◆ **TEXTBLOCK**
****************

MZ-Serie
Der Prangertag und die Bratwürstl

Zum Monatsende gibt es wieder Wissenswertes rund um den Dialekt. Diesmal beschäft sich Professor Zehetner unter anderem mit der Laut- und Formenlehre.

24.07.2014 | Stand 24.07.2014, 19:00 Uhr
Am Prangertag sind die Straßen geschmückt, die Menschen tragen Festtagskleidung. −Foto: altrofoto

Der Prangertag hat nichts mit der Farbe braun zu tun

An Fronleichnam erhielt ich folgende Frage: „Der heutige Feiertag wird landläufig auch ‚Braunertag‘ genannt. Hängt das mit ‚braun‘ zusammen, vielleicht weil die Bratwürstl, die man am Nachmittag grillt, schön braun werden sollen?“ Nein, weit gefehlt! Der Fronleichnamstag heißt in Altbayern „Prangertag“. Die Bezeichnung kommt von „prangen“, das heißt: festlich geschmückt sein wie die Straßen und Plätze auf dem Prozessionsweg, wie die Menschen in Festtagskleidung oder in Volkstrachten, die Mädchen mit Blumenkränzchen im Haar. Der „Prangertag“ wurde in vereinfachter Aussprache zum „Brannertag, Branadog“. Von da aus ist es nicht weit zum „Braunertag“. Diese lautliche Variante hat man sich wohl zurechtgelegt, um eine Erklärung zu konstruieren. (Gefragt hatte Kerstin Bringk.)

****************

◆ **INHALT DES DATENSATZES**
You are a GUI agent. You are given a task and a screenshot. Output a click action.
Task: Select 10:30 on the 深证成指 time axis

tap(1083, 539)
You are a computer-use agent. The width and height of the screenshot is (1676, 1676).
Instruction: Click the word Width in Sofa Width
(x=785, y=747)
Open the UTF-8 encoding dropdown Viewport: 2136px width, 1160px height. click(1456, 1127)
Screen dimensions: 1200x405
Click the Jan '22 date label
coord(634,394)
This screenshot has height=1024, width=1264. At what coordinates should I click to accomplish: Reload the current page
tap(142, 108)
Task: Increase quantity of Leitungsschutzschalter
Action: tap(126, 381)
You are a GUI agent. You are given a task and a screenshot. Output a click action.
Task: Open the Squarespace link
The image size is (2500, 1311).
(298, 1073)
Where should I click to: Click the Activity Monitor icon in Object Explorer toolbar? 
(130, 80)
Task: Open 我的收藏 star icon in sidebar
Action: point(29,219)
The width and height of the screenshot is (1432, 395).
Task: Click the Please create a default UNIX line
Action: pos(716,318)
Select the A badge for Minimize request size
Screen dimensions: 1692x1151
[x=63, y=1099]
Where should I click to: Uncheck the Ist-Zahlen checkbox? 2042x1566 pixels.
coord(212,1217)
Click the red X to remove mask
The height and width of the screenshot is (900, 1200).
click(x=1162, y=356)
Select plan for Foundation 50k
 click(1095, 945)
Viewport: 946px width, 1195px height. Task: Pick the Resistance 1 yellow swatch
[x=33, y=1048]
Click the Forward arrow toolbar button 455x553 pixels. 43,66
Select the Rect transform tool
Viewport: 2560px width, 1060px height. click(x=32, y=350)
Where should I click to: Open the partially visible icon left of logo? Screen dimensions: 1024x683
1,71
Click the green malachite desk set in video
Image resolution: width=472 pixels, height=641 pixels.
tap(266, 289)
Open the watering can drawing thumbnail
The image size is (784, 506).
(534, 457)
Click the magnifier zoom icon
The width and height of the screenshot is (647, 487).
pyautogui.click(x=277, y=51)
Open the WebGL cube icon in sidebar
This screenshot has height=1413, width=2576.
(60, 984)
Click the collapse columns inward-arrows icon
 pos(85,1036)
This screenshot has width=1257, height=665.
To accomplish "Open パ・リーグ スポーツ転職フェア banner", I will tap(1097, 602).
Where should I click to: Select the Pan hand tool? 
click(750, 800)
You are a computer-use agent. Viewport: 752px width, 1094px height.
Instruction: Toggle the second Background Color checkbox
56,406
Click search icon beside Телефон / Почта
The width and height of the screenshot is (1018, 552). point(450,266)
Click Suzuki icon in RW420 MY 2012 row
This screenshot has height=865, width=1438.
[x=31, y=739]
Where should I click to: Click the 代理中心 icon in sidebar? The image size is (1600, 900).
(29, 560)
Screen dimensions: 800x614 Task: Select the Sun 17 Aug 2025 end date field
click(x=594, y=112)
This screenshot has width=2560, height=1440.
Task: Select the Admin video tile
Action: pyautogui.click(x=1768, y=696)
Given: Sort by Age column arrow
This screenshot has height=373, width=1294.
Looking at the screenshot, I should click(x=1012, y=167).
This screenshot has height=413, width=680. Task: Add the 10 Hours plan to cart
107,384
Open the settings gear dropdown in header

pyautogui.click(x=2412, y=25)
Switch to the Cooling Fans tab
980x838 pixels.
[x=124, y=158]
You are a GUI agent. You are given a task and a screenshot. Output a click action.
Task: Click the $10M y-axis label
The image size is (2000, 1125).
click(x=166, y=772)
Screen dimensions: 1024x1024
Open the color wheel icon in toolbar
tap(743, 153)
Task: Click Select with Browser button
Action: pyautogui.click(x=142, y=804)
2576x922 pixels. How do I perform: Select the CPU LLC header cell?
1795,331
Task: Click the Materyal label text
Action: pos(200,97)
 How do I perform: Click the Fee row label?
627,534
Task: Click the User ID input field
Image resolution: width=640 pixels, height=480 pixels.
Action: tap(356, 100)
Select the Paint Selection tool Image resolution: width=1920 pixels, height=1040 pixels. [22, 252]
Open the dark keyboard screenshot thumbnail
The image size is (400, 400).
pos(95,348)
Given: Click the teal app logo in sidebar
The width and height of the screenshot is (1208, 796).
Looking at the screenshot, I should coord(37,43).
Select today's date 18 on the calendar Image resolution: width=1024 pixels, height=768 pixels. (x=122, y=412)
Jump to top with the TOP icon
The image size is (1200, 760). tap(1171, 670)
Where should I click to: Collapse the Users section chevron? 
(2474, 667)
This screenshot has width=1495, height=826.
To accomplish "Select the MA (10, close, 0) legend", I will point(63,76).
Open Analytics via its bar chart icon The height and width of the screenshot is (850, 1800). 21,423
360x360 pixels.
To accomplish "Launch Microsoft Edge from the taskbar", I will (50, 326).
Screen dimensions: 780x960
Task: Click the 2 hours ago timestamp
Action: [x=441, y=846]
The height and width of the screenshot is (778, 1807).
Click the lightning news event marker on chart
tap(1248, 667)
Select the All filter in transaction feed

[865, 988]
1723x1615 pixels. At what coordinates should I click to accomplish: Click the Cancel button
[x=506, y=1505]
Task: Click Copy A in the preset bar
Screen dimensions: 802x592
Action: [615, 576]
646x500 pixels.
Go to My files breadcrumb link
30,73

****************

◆ **GESTELLTE AUFGABE 1**
Beantworten Sie anhand des Textes über den Prangertag:
(a) Welches Datum trägt der Beitrag?
(b) Wie heißt der Fronleichnamstag in Altbayern?
(c) Was tragen die Mädchen laut Text im Haar?
◆ **GESTELLTE AUFGABE 2**
Erläutern Sie mit der Begründung aus dem Text über den Prangertag, weshalb die Bezeichnung „Braunertag“ nicht mit der Farbe braun zusammenhängt.

◆ **SCHRIFTLICHE LÖSUNG 1**
(a) Den 24.07.2014.
(b) Prangertag.
(c) Blumenkränzchen.

◆ **SCHRIFTLICHE LÖSUNG 2**
Die Bezeichnung geht auf „prangen“ zurück, also auf das festliche Geschmücktsein von Straßen, Plätzen und Menschen. Durch vereinfachte Aussprache wurde aus „Prangertag“ zunächst „Brannertag, Branadog“ und daraus „Braunertag“. Diese lautliche Variante hat man sich wohl zurechtgelegt, um eine Erklärung zu konstruieren.